DynamoDB Scan Vs Query

DynamoDB is Amazon's managed NoSQL database service. This blog will be focusing on data retrieval and how it is critical to think about what your data will look like, to make an informed decision about your database design.

When working with DynamoDB there is really two ways of retrieving information - one being scanning and filtering and the other being querying the database! So what is the difference and what should I use?

Before we get started, something we will be talking about a lot is partition keys, so let's start with a short definition of what this is:

Partition Key - Is a primary key that DynamoDB uses to partition the data and determine storage.

First things first, what is scanning?

Scanning involves reading each and every item in the database. It allows you to add filters if you are looking for something in particular, so that only items matching your requirements are returned. However, every single record still needs to be read, as the filter is only applied after the scan has taken place!

Example:

If we had the following data and say we set the employeeID as the partition key once we set up the database:

const item = {
    employeeID: { S: "4beb73f0-2fc0-41b2-a8e9" }, //Set as partition key on DB creation
    startDate: { S: "2020-05-09T17:53:00+00:00" }
    name: { S: "example-name" },
    title: { S: "example-title" },
}

We could scan the database using the following as our scan params:

const params = {
        TableName: "employees",
        ProjectionExpression: "employeeID, name",
        FilterExpression: "title = :title",
        ExpressionAttributeValues: {
         ":title": {S: "example-title"}
        }
    };

The above code snippet would scan each item and would then filter for items that have a title the same as the one specified! The filter expression here could filter for any column/attributes in this database (e.g. employeeID, startDate, name, title).

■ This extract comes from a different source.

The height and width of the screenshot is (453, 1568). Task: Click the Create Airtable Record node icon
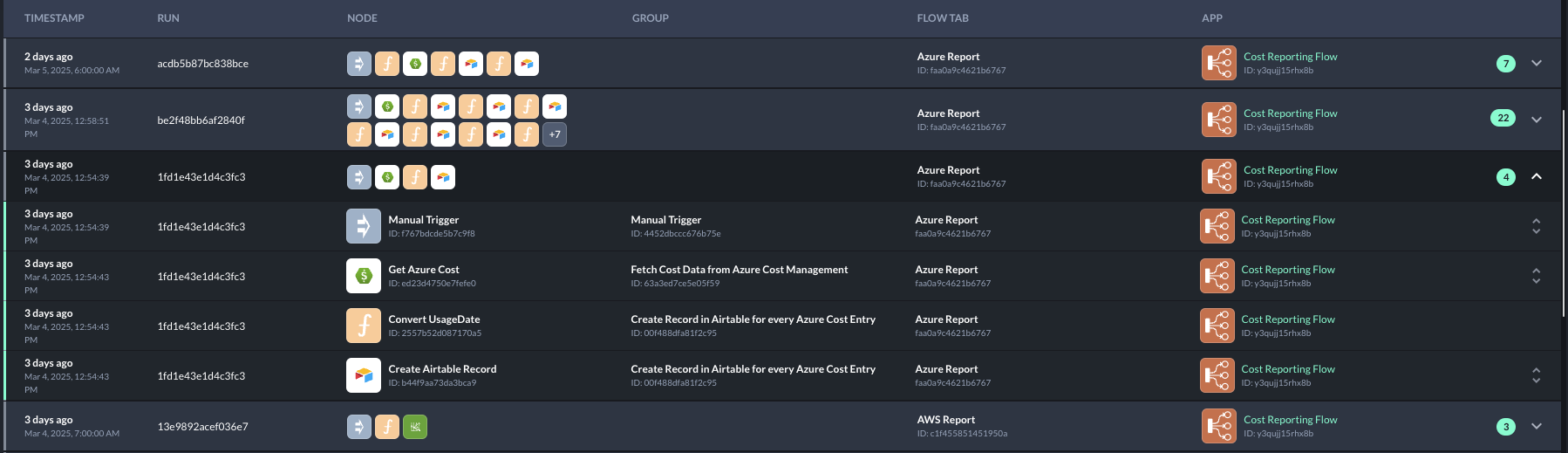click(364, 376)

But what is querying and why is it different?

Querying allows you to retrieve data in a quick and efficient fashion, as it involves accessing the physical locations where the data is stored. However, the main difference here is that you would need to specify an equality condition for the partition key, in order to query!

Example:

If we take the same example again:

item = {
    employeeID: { S: "4beb73f0-2fc0-41b2-a8e9" }, //Set as partition key on DB creation
    startDate: { S: "2020-05-09T17:53:00+00:00" },
    name: { S: "example-name" },
    title: { S: "example-title" },
}

Since we want to query the table this time, we can make use of employeeID as the partition key and we would be able to write query params like this, where our KeyConditionExpression is looking for a particular ID:

queryParams = {
    tableName = "employees",
    KeyConditionExpression: "employeeID = :id",
    ExpressionAttributeValues: {
            ":id": "4beb73f0-2fc0-41b2-a8e9",
    },
}

With using the partition key the query would be more efficient as it doesn't need to read each item in the database, because DynamoDB stores and retrieves each item based on this partition key value!

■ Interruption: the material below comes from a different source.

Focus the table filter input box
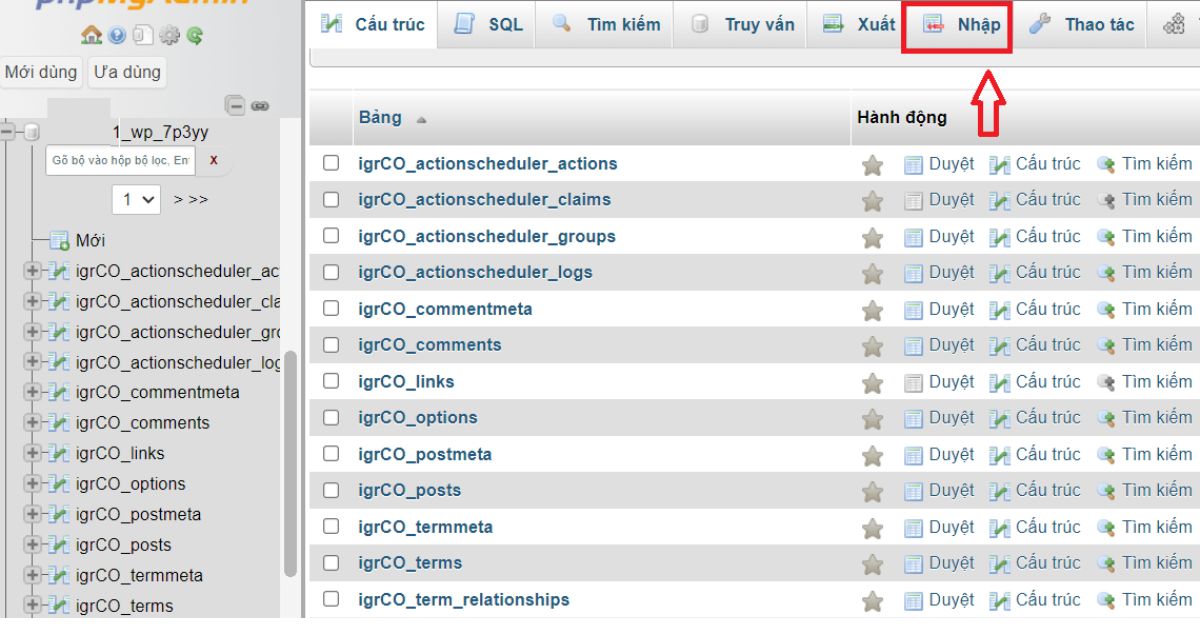Viewport: 1200px width, 630px height. tap(120, 160)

But what if we want to Query for something that is not the partition key?

If I want to query another value that is not the partition key e.g. what if we only have the employees name and want to get all their details by that name?

At the minute with our current set up, we would not be able to write a query for this because as I mentioned before - queries need to use the partition key in the equality condition! However, there is still a way we could query for this without having to do a scan.

Secondary Indexes

Using secondary indexes allows us to create a subset of attributes from a table, with an alternative key to create a different access point for query operations.

You can create multiple secondary indexes on a db, which would give your applications access to a lot more query patterns.

We can create a secondary index on DyanmoDB by specifying the partition key for it and naming the index:

Now with our secondary index set up, we can go ahead and query using it:

queryParams  = {
        "TableName": "employees",
        "IndexName": "name-index", 
        "ProjectionExpression": "employeeID, startDate, name, title",
        "KeyConditionExpression": "name= :name",
        "ExpressionAttributeValues": { 
            ":name": {S: "example-name"}
        } 
    };

Notice that we are using the new secondary index within our query. We can now find the employee details by using the employees name!

Setting up secondary indexes do have associated costs, but when working with large amounts of data, it can really increase the performance and efficiency of data retrieval. It can get items based on storage location without having to read every item in the whole database.

To improve efficiency further, you could also look into adding composites keys or indexes which can be made up of a partition key and a sort key.

Scan or Query?

So coming back to our main question, when do we use scan and when does it make sense to use query?

And honestly, it all depends on the size and amount of data you are working with!

If you are working with a small amount of data, you could totally go for scanning and filtering the database and not have to worry about adding all these extra keys. If the data is already small, the scan time won't take long anyway, so adding in things like secondary keys to partition into even smaller sets, isn't likely to increase your performance by a significant amount and therefore might not be worth the additional overhead of implementing these.

However, if you are working with large amounts of data, that is likely to keep growing - it is really worth spending time and making sure you choose the right secondary indexes.

When creating a database with indexes, it is really beneficial to spend time considering what queries are you likely to be doing. Understanding what data you will need to retrieve will help you choose your partition keys. Taking the initial time to think this through will make sure your database is set up the right way for you to retrieve data from it in the quickest, most efficient manner! Failure to think about this up front may limit you data access points down the line.